**What the exercise asks**:
Pick out and copy every line of the data below that contains the word "dimensions". Case counts.

(Items from a dataset)
-- START --

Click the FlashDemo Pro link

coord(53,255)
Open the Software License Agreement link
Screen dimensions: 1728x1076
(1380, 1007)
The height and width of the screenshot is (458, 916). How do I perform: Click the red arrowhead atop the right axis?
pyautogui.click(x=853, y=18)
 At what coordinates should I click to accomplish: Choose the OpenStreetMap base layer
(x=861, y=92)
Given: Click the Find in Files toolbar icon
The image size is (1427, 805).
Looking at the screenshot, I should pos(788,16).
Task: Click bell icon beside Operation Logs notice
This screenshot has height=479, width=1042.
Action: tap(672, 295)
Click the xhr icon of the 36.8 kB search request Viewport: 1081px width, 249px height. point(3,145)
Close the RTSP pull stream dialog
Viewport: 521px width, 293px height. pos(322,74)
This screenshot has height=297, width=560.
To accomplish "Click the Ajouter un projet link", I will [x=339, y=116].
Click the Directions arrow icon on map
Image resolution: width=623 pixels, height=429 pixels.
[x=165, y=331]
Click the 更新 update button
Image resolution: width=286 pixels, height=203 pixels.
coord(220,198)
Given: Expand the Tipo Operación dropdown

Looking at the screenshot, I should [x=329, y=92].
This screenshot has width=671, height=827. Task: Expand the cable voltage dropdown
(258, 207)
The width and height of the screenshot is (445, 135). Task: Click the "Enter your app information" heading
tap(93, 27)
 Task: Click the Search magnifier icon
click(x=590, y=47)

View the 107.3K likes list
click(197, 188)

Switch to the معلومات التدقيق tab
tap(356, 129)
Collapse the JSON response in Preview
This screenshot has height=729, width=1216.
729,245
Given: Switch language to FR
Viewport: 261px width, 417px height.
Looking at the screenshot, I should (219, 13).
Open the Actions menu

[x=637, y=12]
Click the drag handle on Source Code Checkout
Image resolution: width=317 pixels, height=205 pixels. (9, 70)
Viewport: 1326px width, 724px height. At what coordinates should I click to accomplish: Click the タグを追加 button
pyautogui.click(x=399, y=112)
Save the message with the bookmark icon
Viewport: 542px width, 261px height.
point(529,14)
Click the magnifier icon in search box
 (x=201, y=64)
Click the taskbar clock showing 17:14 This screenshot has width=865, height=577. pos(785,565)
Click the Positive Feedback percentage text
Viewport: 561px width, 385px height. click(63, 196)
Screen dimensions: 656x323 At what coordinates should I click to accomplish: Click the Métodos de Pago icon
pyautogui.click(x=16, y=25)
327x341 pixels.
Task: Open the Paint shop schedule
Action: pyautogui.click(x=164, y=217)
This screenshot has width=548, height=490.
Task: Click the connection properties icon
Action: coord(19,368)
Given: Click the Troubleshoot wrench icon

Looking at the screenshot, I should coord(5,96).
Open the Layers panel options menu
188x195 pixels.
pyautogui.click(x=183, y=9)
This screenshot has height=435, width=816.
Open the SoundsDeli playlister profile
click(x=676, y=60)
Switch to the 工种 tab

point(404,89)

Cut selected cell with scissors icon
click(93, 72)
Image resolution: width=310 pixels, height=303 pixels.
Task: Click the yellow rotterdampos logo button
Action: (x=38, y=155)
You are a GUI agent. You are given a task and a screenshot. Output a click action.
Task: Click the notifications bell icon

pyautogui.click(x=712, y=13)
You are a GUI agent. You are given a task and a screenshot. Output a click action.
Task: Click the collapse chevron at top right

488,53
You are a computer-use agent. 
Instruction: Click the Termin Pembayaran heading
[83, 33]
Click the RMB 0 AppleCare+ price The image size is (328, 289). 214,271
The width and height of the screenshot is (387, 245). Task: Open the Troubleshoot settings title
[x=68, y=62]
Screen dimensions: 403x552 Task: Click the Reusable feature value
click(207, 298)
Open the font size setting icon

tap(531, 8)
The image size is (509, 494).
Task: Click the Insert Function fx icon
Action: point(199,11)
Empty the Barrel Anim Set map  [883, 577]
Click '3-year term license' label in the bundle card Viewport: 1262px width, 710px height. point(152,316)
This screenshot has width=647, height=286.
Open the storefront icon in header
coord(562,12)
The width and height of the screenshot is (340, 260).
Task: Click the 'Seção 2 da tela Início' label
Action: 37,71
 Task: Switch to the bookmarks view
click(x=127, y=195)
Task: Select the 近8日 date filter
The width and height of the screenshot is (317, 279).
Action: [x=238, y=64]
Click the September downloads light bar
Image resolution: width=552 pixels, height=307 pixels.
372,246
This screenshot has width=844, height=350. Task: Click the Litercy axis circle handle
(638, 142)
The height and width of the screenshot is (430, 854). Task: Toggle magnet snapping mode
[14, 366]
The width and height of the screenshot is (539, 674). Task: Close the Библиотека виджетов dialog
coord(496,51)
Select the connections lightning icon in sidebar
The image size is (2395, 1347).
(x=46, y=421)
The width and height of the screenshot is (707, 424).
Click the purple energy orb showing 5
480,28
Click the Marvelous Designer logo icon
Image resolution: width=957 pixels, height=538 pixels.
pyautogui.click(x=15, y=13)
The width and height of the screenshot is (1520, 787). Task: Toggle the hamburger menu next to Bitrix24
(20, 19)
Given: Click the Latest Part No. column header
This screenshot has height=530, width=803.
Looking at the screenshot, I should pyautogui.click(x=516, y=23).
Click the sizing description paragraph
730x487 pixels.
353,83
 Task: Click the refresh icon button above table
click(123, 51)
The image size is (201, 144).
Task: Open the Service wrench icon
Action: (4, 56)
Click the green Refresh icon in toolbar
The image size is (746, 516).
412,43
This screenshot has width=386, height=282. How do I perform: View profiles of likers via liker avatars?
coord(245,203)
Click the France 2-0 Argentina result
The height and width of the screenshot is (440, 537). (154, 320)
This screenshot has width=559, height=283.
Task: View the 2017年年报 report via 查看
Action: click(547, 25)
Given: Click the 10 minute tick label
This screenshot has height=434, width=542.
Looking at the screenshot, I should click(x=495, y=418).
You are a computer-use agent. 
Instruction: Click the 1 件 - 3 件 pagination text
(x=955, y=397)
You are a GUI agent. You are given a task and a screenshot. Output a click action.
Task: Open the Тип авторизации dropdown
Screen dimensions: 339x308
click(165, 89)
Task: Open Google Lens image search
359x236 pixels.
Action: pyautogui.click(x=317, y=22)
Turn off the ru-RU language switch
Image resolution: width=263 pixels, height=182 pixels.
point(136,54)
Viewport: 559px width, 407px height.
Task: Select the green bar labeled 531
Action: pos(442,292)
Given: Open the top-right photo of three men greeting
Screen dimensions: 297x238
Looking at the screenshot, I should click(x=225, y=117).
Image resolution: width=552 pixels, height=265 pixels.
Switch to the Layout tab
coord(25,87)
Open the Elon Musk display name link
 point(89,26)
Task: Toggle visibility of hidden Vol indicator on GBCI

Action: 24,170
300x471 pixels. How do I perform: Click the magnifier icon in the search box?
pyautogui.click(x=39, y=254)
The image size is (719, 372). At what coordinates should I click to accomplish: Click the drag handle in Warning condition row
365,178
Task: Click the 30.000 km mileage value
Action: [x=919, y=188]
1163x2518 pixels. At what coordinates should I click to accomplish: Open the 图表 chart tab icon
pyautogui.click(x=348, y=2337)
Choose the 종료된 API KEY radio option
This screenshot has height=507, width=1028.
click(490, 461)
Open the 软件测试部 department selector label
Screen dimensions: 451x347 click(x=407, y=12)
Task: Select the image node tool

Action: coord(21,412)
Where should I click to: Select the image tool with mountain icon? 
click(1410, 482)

-- END --

**Correct output**:
Screen dimensions: 1728x1076
Screen dimensions: 656x323 At what coordinates should I click to accomplish: Click the Métodos de Pago icon
Screen dimensions: 403x552 Task: Click the Reusable feature value
Screen dimensions: 339x308
Screen dimensions: 297x238
Screen dimensions: 451x347 click(x=407, y=12)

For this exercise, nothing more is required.